Neraca Keuangan BI Defisit Rp 21 T Tahun Depan Akibat Burden Sharing
Bank Indonesia telah membeli surat berharga negara sebesar Rp 234,65 triliun dalam rangka berbagi beban alias burden sharing dengan pemerintah guna membiayai penanganan pandemi Covid-19. Gubernur Bank Indonesia Perry Warjiyo tak menampik skema ini akan memengaruhi neraca keuangan bank sentral.
Ia memperkirakan neraca keuangan bank sentral defisit Rp 21 triliun pada 2021 dengan adanya burden sharing. "Dari surplus yang tahun ini relatif besar," kata Perry dalam rapat kerja bersama Komisi XI Dewan Perwakilan Rakyat, Senin (28/9).
Perry tak menyebutkan proyeksi surplus yang akan diperoleh bank sentral tahun ini. Anggaran BI sepanjang 2019 mencatat surplus operasional setelah pajak Rp 33,35 triliun.
BI mencatat, pembelian SBN jangka panjang di pasar perdana dalam skema burden sharing telah mencapai Rp 234,65 triliun. Skemanya, melalui mekanisme pasar Rp 51,17 triliun dan secara langsung Rp 183,48 triliun.
Sementara itu, pembelian SBN dari pasar sekunder untuk stabilisasi nilai tukar berjumlah Rp 166,2 triliun. Secara keseluruhan, posisi kepemilikan SBN BI yaitu Rp 640,6 triliun.
Anggota Komisi XI DPR Misbakhun mengatakan defisit neraca keuangan BI dapat mengganggu kredibilitas otoritas moneter secara otomatis. "Jangan sampai skenario burden sharing memperlemah posisi kelembagaan BI," ujar Misbakhun dalam kesempatan yang sama.
Apalagi, sambung dia, sekian banyaknya SBN yang sudah diserap oleh BI belum maksimal digelontorkan oleh pemerintah kepada masyarakat terdampak Covid-19. Maka dari itu, Misbakhun menilai perlu kebijakan baru selain burden sharing agar bank sentral tidak menyerap sendiri SBN yang diterbitkan pemerintah dalam rangka membiayai PEN.
Anggota Komisi XI DPR Dolfie meminta Bank Indonesia untuk mempertimbangkan skema lain di luar burden sharing dalam pembiayaan Covid-19 yang telah ditetapkan untuk diperpanjang sampai tahun depan. Ia menilai burden sharing tetap meningkatkan beban utang pemerintah meski BI menanggung sebagian biaya bunga.
"Karena ketidakpastian ini berlanjut apakah 2021 atau 2022. Vaksin memang memberi harapan, tapi kita belum tahu seberapa efektif? Apakah akan terus burden sharing dan bertumpu pada utang," ujarnya.

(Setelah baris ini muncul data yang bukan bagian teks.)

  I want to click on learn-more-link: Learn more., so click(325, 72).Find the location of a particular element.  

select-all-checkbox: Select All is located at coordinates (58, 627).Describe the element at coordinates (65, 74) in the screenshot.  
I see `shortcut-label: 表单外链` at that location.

Kementerian Keuangan melaporkan posisi utang pemerintah per akhir Agustus 2020 sebesar Rp 5.594,93 triliun atau 34,53% terhadap produk domestik bruto Indonesia. Jumlah itu meningkat Rp 914,7 triliun atau 19,5% dibandingkan periode yang sama pada tahun lalu.
Burden sharing dengan skema BI sebagai pembeli siaga, menurut Dolfie, juga akan meningkatkan pembayaran bunga utang pemerintah. Saat ini, menurut dia, porsi pembayaran bunga utang mencapai 16% dari total APBN. "Tahun depan, kemungkinan bisa mencapai 18% dari belanja pemerintah hanya digunakan untuk membayar bunga utang. Sudah melebihi anggaran kesehatan," ujar Dolfie.

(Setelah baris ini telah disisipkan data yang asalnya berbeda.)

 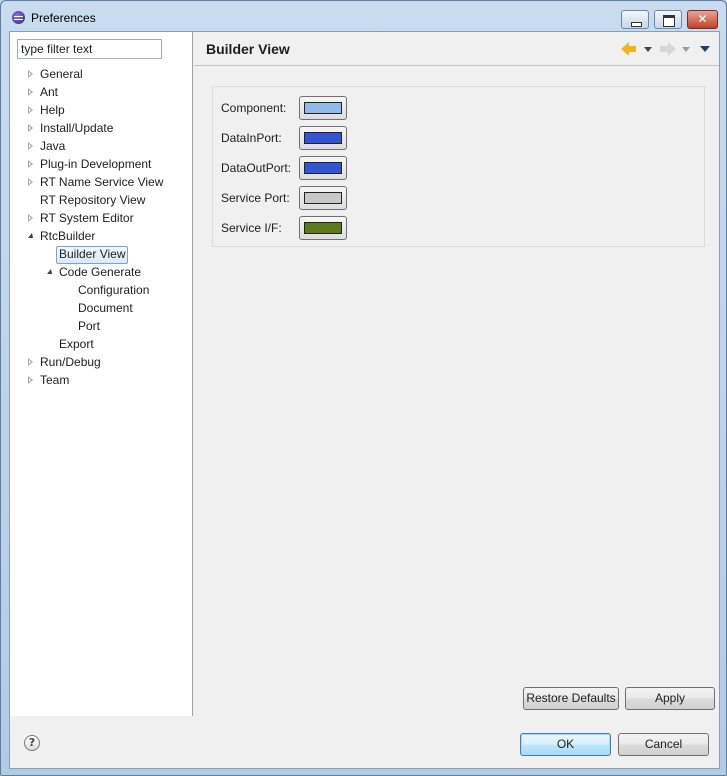 What do you see at coordinates (635, 20) in the screenshot?
I see `minimize-button` at bounding box center [635, 20].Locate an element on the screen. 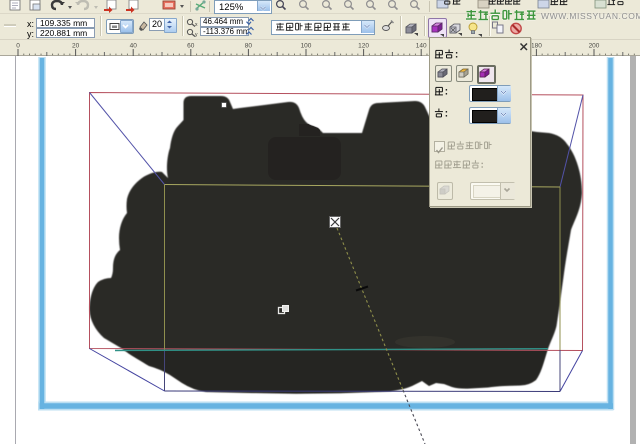 This screenshot has width=640, height=444. svg-text: 20 is located at coordinates (76, 46).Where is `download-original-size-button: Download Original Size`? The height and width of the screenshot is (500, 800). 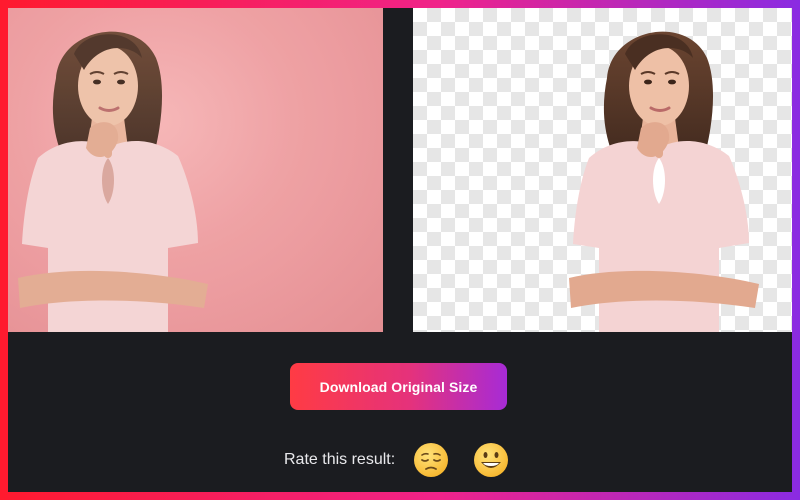 download-original-size-button: Download Original Size is located at coordinates (398, 386).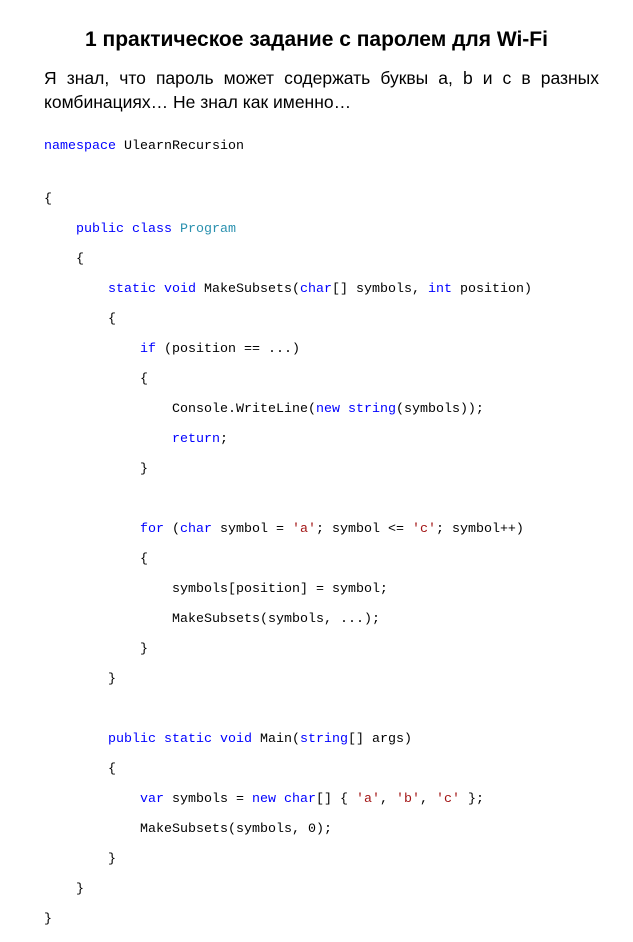 This screenshot has height=942, width=633. What do you see at coordinates (236, 830) in the screenshot?
I see `code-line: MakeSubsets(symbols, 0);` at bounding box center [236, 830].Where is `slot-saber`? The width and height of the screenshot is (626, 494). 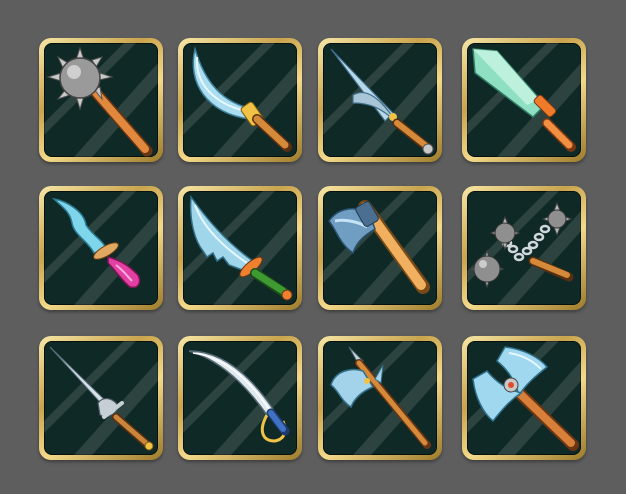 slot-saber is located at coordinates (240, 398).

Berdasarkan data APBN Kita, pembayaran bunga utang sampai dengan Agustus 2020 tercatat Rp 196,5 triliun, naik 14% jika dibandingkan Agustus 2019. Dengan demikian, Dolfie meminta bank sentral agar bisa membantu pemerintah dengan menyediakan dana pembangunan secara langsung. Salah satunya, seperti terobosan e-rupiah terkait barang ekspor dan impor.
Sebelumnya, Menteri Keuangan Sri Mulyani Indrawati menyebut pembagian beban alias burden sharing antara pemerintah dengan BI akan diperpanjang hingga 2022. Hal tersebut dilakukan seiring pelebaran defisit Anggaran Pendapatan dan Belanja Negara di atas 3% yang telah ditentukan hingga tiga tahun ke depan. Melalui keputusan perpanjangan burden sharing ini, BI akan tetap menjadi standby buyer dalam lelang Surat Berharga Negara di pasar perdana.